= Beginning of Section =

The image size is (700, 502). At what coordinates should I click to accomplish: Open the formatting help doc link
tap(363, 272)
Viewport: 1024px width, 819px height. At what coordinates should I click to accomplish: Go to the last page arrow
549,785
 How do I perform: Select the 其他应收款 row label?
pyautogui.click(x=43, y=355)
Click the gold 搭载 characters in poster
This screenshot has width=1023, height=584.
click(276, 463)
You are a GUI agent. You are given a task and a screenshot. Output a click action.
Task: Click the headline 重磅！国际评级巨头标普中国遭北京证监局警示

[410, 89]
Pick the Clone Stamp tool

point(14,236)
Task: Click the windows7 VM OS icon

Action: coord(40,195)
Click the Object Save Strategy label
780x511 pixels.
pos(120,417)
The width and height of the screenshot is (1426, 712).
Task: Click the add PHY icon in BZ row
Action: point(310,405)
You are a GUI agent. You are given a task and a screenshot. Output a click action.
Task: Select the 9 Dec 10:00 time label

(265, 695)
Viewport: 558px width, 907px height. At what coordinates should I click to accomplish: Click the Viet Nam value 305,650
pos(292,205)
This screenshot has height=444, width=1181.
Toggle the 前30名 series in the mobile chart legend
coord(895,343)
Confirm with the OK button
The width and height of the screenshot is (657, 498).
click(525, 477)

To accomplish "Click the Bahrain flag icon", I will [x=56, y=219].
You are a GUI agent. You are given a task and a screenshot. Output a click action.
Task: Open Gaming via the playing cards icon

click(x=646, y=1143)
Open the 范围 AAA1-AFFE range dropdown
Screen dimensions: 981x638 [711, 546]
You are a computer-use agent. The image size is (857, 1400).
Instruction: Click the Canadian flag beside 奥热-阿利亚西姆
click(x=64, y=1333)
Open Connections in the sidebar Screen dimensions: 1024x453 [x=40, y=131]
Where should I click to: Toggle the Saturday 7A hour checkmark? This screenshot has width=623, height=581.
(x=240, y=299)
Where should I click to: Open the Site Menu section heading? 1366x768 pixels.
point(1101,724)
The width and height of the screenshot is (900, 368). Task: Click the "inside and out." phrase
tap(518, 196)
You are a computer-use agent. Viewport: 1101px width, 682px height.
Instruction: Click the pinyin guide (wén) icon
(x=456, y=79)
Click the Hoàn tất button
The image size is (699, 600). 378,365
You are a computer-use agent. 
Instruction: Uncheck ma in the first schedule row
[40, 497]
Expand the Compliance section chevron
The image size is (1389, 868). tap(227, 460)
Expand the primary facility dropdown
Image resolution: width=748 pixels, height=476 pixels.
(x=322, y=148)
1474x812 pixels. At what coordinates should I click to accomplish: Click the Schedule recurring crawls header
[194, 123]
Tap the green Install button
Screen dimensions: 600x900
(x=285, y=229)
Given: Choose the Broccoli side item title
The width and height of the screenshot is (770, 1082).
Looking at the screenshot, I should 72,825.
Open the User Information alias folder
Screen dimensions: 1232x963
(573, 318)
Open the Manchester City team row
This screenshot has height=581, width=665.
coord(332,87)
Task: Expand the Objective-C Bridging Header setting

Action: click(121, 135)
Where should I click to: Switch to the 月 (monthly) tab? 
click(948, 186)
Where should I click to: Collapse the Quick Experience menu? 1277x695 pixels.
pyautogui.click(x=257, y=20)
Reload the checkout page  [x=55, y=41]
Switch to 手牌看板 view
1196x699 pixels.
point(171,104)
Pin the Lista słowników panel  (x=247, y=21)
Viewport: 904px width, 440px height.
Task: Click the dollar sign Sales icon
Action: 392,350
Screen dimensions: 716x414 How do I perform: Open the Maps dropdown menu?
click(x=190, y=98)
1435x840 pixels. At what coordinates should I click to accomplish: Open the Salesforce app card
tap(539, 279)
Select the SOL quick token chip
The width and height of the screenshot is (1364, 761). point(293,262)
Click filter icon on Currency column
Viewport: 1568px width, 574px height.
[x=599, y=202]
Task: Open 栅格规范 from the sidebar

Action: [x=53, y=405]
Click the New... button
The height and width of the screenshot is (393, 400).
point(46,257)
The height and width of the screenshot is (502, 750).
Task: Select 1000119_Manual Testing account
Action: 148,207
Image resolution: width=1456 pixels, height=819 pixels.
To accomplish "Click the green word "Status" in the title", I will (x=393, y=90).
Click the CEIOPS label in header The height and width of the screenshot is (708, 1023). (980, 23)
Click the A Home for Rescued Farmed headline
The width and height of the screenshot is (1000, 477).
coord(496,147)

= End of Section =

WHAT THE TASK REQUIRES:
One line above contains "Switch to 手牌看板 view". Output that line and each one after it, word for word, and nothing else.

ANSWER:
Switch to 手牌看板 view
1196x699 pixels.
point(171,104)
Pin the Lista słowników panel  (x=247, y=21)
Viewport: 904px width, 440px height.
Task: Click the dollar sign Sales icon
Action: 392,350
Screen dimensions: 716x414 How do I perform: Open the Maps dropdown menu?
click(x=190, y=98)
1435x840 pixels. At what coordinates should I click to accomplish: Open the Salesforce app card
tap(539, 279)
Select the SOL quick token chip
The width and height of the screenshot is (1364, 761). point(293,262)
Click filter icon on Currency column
Viewport: 1568px width, 574px height.
[x=599, y=202]
Task: Open 栅格规范 from the sidebar

Action: [x=53, y=405]
Click the New... button
The height and width of the screenshot is (393, 400).
point(46,257)
The height and width of the screenshot is (502, 750).
Task: Select 1000119_Manual Testing account
Action: 148,207
Image resolution: width=1456 pixels, height=819 pixels.
To accomplish "Click the green word "Status" in the title", I will (x=393, y=90).
Click the CEIOPS label in header The height and width of the screenshot is (708, 1023). (980, 23)
Click the A Home for Rescued Farmed headline
The width and height of the screenshot is (1000, 477).
coord(496,147)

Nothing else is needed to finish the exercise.